From the material below, give as a JSON list of strings, one string per line, the section that begins with the line containing "Collapse the Unit" and ends with the line containing "I will coord(348,150).", including both of those lines and omitting any blank lines.
-- Start of Working data --
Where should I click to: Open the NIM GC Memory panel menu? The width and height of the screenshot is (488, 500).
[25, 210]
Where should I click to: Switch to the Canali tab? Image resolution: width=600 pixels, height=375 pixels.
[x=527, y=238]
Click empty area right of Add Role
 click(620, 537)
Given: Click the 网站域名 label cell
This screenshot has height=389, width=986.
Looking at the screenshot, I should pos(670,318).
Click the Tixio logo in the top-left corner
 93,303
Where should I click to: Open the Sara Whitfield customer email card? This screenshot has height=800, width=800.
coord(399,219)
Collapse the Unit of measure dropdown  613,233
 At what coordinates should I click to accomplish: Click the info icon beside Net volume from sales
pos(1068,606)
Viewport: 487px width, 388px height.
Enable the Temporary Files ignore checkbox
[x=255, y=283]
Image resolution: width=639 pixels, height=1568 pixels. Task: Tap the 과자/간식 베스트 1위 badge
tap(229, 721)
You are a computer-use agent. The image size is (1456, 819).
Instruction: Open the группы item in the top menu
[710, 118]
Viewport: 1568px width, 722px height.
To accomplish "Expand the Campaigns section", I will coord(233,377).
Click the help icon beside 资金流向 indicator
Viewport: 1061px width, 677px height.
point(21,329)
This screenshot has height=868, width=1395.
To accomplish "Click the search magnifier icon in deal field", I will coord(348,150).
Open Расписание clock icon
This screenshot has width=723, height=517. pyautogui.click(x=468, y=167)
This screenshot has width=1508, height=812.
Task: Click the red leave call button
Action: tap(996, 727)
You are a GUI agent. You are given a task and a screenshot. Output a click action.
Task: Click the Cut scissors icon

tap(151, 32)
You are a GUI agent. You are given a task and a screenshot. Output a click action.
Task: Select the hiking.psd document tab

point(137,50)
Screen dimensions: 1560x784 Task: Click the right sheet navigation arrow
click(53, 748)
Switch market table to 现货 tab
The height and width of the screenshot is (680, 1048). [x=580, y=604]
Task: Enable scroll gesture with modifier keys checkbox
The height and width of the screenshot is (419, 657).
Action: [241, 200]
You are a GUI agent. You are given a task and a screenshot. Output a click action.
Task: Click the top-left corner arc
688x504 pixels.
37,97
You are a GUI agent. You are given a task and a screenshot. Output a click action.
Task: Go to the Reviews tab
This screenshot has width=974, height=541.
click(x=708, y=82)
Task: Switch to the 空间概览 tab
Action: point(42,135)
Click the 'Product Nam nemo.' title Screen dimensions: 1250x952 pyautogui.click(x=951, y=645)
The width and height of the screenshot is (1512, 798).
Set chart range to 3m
-- End of Working data --
> [Complete output]
[
  "Collapse the Unit of measure dropdown  613,233",
  " At what coordinates should I click to accomplish: Click the info icon beside Net volume from sales",
  "pos(1068,606)",
  "Viewport: 487px width, 388px height.",
  "Enable the Temporary Files ignore checkbox",
  "[x=255, y=283]",
  "Image resolution: width=639 pixels, height=1568 pixels. Task: Tap the 과자/간식 베스트 1위 badge",
  "tap(229, 721)",
  "You are a computer-use agent. The image size is (1456, 819).",
  "Instruction: Open the группы item in the top menu",
  "[710, 118]",
  "Viewport: 1568px width, 722px height.",
  "To accomplish \"Expand the Campaigns section\", I will coord(233,377).",
  "Click the help icon beside 资金流向 indicator",
  "Viewport: 1061px width, 677px height.",
  "point(21,329)",
  "This screenshot has height=868, width=1395.",
  "To accomplish \"Click the search magnifier icon in deal field\", I will coord(348,150)."
]